Thursday, February 16, 2006
So why mechanical watches?
After all, quartz watches are generally more accurate, have become dirt cheap - Walmart sells 'em for only a couple of bucks, hardly more than the batteries cost - and you can get them almost anywhere. Broken? Throw it away. Stop working right? Throw it away. Scratched up and battered? Throw it away.
Mechanical watches are something completely different.
There is no logical reason to buy a mechanical watch. There is nothing that a quartz can't do better.
But a quartz watch is like the Terminator: relentless, heartless, inexhaustible, and doesn't need people. Put in the right battery and it'll keep on ticking until doomsday. OK, let's hope you need a battery the size of the empire state building, but you get the idea.
A mechanical watch shouldn't be anthromorphised into some sort of living thing: it isn't.
But a mechanical watch needs people: it will stop working if the owner doesn't take care of it. Now. I'm a father, I know all about that sort of stuff.
But what makes a mechanical watch different from a quartz is that mechanical watches are perhaps the ultimate in mechanical engineering, with extremely high levels of precision and intricate design. The fundamentals of horology, the science of time keeping equipment, aren't all that difficult: you've got a power source that is released in a controlled manner, thus measuring time. In the basic watch, without any complications, there are no wasted parts, no unnecessary stuff going on: the mechanical watch is a highly evolved time-measuring device.
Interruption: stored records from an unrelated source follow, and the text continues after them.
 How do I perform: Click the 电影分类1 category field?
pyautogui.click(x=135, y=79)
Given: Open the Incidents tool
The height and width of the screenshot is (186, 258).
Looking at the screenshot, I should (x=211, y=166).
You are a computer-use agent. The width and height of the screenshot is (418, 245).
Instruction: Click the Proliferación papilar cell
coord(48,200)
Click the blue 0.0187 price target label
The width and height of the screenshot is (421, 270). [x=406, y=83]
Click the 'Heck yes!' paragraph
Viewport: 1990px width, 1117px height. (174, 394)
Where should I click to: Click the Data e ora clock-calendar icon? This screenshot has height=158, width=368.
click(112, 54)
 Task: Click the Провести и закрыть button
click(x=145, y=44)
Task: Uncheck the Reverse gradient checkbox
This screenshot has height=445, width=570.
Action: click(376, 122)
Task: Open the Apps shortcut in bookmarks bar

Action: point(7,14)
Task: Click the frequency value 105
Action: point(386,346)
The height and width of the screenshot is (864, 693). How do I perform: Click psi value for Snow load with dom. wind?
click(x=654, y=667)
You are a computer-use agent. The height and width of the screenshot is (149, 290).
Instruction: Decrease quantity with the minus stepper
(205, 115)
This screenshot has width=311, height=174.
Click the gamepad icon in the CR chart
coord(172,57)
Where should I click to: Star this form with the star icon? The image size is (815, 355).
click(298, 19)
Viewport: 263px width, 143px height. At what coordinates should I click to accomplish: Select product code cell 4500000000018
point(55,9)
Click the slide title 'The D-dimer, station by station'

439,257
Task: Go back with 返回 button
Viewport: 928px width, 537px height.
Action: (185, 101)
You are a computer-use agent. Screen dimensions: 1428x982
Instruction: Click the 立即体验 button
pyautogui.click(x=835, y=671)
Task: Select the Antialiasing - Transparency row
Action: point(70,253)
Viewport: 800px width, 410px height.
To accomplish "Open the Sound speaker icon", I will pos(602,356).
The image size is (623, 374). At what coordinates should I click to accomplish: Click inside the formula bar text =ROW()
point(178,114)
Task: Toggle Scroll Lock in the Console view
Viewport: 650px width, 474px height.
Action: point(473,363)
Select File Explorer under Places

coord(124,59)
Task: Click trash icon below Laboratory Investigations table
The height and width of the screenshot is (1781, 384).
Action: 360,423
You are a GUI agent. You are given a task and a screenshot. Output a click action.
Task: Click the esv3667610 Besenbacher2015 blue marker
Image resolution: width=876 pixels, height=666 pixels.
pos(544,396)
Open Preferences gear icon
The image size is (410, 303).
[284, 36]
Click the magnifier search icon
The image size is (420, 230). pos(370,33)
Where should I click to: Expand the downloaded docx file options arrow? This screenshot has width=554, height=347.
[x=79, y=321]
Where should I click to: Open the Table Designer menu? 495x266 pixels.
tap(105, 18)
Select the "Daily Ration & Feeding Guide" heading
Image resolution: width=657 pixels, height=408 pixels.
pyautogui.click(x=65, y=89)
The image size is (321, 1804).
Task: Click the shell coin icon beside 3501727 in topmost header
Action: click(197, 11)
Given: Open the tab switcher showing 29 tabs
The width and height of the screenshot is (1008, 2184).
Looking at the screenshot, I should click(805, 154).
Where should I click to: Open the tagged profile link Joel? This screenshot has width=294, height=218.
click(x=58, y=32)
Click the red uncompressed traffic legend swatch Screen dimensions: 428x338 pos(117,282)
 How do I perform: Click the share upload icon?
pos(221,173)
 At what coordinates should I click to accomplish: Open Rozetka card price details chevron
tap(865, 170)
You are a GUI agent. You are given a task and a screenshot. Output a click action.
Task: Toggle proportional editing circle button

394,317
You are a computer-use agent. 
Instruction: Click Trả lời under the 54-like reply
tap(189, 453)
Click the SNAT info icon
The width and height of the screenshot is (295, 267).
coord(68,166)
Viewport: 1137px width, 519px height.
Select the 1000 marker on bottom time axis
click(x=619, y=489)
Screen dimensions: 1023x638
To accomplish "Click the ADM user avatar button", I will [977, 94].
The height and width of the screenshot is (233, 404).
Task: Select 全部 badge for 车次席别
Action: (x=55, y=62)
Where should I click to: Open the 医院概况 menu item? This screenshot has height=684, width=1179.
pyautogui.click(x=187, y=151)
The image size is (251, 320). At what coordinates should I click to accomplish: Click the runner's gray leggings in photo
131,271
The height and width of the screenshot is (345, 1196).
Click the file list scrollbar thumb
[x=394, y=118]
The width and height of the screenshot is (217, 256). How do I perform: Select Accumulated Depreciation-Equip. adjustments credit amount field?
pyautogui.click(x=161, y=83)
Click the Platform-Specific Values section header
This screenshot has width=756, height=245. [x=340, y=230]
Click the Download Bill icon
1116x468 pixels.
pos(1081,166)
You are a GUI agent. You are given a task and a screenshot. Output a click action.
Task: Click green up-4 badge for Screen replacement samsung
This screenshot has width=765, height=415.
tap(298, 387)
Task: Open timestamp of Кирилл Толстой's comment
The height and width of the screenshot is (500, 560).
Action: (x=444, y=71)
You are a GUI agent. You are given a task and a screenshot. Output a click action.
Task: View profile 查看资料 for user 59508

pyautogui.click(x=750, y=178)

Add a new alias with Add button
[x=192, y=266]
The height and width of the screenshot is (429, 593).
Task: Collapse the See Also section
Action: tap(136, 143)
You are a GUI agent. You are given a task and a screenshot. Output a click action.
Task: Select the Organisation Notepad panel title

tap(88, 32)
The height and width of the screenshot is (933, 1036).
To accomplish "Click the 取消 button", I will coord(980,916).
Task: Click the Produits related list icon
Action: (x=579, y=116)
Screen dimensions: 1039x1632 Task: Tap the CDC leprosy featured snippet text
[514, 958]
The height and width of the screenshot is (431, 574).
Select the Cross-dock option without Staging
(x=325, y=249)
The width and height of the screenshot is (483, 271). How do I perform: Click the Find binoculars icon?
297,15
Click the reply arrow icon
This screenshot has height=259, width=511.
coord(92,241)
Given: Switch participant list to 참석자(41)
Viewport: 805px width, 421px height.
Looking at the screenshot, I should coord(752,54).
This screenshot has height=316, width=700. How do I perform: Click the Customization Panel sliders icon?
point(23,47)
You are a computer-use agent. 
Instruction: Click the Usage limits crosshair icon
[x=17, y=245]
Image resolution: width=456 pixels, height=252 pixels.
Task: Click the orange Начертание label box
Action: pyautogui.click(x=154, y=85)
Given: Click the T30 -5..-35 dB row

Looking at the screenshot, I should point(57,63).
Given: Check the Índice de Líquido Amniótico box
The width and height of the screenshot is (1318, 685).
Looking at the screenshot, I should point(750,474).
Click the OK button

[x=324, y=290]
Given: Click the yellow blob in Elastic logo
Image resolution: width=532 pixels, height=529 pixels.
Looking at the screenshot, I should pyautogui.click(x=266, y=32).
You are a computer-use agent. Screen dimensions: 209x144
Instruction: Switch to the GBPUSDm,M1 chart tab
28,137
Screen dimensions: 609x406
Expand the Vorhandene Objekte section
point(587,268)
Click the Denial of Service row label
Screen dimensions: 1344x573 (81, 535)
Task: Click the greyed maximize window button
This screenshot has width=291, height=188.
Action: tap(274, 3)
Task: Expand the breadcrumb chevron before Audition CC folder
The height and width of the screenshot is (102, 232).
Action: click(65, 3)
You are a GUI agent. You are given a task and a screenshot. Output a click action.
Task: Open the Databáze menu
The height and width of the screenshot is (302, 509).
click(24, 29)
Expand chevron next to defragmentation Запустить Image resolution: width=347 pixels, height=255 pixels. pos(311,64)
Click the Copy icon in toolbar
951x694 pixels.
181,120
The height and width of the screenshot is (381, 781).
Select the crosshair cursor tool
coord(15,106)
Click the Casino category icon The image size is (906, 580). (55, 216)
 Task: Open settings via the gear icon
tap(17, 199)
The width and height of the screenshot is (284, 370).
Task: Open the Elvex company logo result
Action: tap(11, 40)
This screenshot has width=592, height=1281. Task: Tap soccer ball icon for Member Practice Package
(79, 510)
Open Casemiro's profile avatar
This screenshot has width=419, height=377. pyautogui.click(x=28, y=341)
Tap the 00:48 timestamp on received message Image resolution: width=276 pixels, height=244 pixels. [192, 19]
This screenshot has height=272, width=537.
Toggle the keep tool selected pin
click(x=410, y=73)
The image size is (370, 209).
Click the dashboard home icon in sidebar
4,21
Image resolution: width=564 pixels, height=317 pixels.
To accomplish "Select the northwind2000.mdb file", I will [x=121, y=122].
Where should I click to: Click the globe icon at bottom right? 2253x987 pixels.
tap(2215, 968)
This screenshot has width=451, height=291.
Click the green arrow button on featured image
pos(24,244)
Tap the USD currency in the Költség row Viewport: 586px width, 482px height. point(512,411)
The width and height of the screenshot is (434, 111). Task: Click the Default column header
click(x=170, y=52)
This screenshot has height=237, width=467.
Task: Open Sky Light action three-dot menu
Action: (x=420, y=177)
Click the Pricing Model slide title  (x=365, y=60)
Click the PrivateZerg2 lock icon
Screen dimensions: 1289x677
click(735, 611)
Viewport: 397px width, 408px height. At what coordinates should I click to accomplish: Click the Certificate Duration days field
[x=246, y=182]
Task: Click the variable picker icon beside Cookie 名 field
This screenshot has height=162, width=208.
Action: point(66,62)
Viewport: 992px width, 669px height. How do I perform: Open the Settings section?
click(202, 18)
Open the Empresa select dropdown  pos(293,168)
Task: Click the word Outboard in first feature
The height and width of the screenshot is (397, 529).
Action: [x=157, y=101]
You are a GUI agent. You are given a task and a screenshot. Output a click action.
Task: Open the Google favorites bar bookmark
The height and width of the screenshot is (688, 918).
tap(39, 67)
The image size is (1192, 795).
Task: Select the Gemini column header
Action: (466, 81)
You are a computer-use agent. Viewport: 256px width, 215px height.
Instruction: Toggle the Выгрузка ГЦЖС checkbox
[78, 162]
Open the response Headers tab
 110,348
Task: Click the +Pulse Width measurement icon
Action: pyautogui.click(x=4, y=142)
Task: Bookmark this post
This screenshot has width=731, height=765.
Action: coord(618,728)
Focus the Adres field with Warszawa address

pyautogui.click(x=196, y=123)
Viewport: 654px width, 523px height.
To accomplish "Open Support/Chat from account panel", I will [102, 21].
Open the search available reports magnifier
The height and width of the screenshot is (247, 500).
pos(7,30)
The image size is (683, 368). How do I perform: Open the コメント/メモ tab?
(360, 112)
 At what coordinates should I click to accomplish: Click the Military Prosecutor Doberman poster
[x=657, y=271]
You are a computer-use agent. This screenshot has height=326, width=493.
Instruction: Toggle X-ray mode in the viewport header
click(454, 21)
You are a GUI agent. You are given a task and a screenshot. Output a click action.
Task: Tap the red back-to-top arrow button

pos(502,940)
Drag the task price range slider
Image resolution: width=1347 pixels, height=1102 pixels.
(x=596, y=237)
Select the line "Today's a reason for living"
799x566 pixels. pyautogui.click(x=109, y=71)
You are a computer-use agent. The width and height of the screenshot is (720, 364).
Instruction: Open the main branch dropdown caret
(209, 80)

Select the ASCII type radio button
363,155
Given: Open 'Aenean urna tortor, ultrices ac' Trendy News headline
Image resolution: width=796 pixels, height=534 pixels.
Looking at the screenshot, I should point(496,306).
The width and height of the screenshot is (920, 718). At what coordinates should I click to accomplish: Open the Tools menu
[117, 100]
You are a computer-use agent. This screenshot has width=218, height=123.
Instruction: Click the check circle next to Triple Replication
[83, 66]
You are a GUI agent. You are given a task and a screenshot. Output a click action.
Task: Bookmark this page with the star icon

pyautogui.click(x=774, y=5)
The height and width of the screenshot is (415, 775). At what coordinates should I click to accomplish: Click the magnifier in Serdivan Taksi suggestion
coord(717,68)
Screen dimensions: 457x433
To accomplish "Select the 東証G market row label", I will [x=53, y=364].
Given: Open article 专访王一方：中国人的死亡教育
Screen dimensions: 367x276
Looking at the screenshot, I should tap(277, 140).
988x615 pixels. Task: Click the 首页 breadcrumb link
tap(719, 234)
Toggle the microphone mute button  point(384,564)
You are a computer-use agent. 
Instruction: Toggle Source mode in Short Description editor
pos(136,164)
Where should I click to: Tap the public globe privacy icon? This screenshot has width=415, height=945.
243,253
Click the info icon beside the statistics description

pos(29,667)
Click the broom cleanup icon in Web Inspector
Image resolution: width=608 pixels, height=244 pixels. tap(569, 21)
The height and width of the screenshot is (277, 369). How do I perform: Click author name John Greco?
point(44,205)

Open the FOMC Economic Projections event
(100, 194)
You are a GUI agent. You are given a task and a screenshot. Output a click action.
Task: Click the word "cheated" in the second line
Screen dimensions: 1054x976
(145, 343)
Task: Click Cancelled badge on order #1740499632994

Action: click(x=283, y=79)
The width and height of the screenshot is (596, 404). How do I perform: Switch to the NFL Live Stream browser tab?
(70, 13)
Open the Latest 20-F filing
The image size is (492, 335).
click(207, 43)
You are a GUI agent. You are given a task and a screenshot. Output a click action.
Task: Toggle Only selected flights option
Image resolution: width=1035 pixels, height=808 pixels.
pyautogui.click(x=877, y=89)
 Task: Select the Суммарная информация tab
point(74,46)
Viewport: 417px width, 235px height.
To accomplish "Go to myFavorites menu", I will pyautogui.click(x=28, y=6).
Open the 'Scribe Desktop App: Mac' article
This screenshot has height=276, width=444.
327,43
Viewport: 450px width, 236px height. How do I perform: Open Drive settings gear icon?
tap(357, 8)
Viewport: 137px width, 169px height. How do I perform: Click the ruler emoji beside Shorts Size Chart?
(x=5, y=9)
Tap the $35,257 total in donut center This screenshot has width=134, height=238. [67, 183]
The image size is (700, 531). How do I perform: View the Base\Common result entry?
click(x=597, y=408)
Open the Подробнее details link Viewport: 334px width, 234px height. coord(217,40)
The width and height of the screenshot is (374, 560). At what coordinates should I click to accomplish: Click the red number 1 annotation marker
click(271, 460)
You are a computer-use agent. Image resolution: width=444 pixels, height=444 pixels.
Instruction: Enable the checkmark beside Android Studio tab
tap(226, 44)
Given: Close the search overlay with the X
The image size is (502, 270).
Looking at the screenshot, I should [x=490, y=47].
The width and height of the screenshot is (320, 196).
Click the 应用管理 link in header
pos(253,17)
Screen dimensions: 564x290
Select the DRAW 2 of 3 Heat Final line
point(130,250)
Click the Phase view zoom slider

The key is in the details.
I'll be posting links here in the next couple of days regarding how watches really work.
So why a mechanical watch, once again?
While I said that a watch isn't a living thing, in some ways it's about as close as you are going to find for a purely mechanical device. The balance of a modern watch - and it took a long time to get to that - oscillates around a central point, almost absent-mindedly ticking the beats away as it swings first one way and then the other. This is the heart, so to speak, of the watch: if your balance isn't running smoothly, then everything else in the watch, even if perfectly ok, isn't going to help you keep time worth a darn.